On 05/08/2010 16:46, "Keir Fraser" <keir.fraser@eu.citrix.com> wrote:

> The functions are called local_event_delivery* because they implicitly act
> on current. They don't need to take a vcpu parameter. If you find you need a
> vcpu parameter then you are using them, or one of their callers,
> incorrectly.
> 
>  -- Keir
> 
> On 05/08/2010 16:00, "Christoph Egger" <Christoph.Egger@amd.com> wrote:
> 
>> 
>> Signed-off-by: Christoph Egger <Christoph.Egger@amd.com>
> 
> 
> 
> _______________________________________________
> Xen-devel mailing list
> Xen-devel@lists.xensource.com
> http://lists.xensource.com/xen-devel

^ permalink raw reply	[flat|nested] 7+ messages in thread

* Re: [PATCH 02/14] Nested Virtualization: localevent
  2010-08-05 16:19   ` Keir Fraser
@ 2010-08-06  9:17     ` Christoph Egger
  2010-08-06 14:02       ` Keir Fraser
  0 siblings, 1 reply; 7+ messages in thread
From: Christoph Egger @ 2010-08-06  9:17 UTC (permalink / raw)
  To: Keir Fraser; +Cc: xen-devel@lists.xensource.com

On Thursday 05 August 2010 18:19:14 Keir Fraser wrote:
> I seem to remember we discussed the reason for this a bit some time ago.

Yes, I remember, too.

> It looked to me like you were calling a function that makes sense only on a
> running guest (and a locally currently running guest at that) after the
> guest was dead, during cleanup/teardown. If I'm remembering correctly then
> the fix would be to not do that then. ;-)

I am not sure if I got you. I try to repeat you with my own words:

This localevent patch on its own is pointless.

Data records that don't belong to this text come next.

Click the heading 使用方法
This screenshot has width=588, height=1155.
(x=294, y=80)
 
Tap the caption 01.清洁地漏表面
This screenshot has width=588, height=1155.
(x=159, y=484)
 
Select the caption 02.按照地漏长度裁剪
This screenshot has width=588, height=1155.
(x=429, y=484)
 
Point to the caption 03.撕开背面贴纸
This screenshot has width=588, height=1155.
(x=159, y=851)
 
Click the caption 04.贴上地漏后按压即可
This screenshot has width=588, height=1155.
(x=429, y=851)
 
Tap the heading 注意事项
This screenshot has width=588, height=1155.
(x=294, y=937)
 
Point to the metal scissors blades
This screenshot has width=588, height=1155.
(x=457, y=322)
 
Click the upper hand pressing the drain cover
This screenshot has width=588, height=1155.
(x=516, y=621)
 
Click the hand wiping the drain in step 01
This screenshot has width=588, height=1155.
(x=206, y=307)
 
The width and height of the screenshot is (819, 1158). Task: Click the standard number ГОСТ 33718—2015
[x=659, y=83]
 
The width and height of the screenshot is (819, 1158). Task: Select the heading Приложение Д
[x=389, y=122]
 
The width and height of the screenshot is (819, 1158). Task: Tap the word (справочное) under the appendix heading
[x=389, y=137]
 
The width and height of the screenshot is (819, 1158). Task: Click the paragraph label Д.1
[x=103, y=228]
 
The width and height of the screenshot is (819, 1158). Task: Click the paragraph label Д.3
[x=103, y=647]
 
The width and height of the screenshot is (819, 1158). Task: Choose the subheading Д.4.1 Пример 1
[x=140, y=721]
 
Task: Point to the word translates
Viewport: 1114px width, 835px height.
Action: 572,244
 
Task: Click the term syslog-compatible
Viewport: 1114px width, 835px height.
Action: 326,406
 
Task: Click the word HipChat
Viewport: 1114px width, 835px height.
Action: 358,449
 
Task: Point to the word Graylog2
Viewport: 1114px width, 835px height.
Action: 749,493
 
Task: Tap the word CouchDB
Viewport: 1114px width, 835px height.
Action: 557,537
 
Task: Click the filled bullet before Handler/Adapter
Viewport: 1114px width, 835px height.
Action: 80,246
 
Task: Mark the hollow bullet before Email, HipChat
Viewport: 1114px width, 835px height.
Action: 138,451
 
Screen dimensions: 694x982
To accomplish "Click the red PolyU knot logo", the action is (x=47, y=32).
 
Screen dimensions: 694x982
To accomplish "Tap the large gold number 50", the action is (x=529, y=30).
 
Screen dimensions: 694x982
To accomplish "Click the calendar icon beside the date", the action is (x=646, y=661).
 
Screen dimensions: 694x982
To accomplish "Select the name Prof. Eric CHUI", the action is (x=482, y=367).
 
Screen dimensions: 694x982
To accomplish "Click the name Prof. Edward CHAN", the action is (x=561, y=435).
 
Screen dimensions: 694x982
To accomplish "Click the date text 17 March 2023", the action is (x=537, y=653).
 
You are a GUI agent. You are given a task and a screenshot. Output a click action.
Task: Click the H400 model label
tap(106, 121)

It makes only sense
when a guest (the level 1 guest) runs its own guest, the level 2 guest.
When the level 2 guest was dead, during cleanup/teardown.


I retry to explain:

This localevent patch on its own is pointless, I agree with you in this case.
The patch is needed when the level 1 guest was running a level 2 guest
and get destroyed. During the destroy process Xen may still want to
inject (pending) interrupts/events.
For this reason, nestedhvm_vcpu_destroy() (added in patch 5/14)
does a nestedsvm_vcpu_stgi() to prevent the interrupts/events
from being blocked by hvm_interrupt_blocked() (see patch 9/14)
and level 1 guest remaining in a zombie state.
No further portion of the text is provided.